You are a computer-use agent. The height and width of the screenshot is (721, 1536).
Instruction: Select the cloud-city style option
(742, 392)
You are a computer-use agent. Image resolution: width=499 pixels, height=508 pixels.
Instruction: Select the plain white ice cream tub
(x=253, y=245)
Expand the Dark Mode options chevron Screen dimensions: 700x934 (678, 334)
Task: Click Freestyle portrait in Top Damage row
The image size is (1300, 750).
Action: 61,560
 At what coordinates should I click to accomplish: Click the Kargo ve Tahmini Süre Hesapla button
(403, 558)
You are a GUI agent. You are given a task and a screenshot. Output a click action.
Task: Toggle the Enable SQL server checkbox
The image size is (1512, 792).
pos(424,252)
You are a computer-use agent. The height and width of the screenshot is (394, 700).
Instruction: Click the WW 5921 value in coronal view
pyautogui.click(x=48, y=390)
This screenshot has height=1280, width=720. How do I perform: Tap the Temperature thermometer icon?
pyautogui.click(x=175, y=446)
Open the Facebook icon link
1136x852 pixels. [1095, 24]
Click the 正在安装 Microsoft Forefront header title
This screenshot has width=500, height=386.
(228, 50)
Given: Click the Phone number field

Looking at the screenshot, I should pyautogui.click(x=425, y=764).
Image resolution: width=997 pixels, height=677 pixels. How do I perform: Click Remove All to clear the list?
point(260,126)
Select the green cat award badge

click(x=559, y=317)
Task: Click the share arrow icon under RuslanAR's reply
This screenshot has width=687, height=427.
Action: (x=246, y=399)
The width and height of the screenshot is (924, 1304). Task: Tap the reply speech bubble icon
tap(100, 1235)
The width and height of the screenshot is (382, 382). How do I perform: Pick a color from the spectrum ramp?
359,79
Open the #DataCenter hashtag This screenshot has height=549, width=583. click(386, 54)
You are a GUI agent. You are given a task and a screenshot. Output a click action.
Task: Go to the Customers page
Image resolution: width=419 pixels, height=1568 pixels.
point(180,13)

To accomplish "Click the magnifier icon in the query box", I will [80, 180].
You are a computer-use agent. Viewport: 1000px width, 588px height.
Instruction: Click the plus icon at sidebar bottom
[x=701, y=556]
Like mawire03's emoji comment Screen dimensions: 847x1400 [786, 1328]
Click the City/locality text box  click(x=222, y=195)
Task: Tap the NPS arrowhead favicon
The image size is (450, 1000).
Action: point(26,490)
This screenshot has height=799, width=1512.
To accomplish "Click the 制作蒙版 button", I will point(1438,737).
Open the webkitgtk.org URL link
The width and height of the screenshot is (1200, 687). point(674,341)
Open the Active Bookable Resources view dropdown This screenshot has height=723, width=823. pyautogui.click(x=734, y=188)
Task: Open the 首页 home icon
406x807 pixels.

━━━

## 操作要求
请改写数据中从含有“Click the City/locality”的那一行起直到数据末尾的各行（首尾两行均包括在内），把其中的“Task”一律换成“Step”，其余内容保持不变。

## 完整答案
Click the City/locality text box  click(x=222, y=195)
Step: Tap the NPS arrowhead favicon
The image size is (450, 1000).
Action: point(26,490)
This screenshot has height=799, width=1512.
To accomplish "Click the 制作蒙版 button", I will point(1438,737).
Open the webkitgtk.org URL link
The width and height of the screenshot is (1200, 687). point(674,341)
Open the Active Bookable Resources view dropdown This screenshot has height=723, width=823. pyautogui.click(x=734, y=188)
Step: Open the 首页 home icon
406x807 pixels.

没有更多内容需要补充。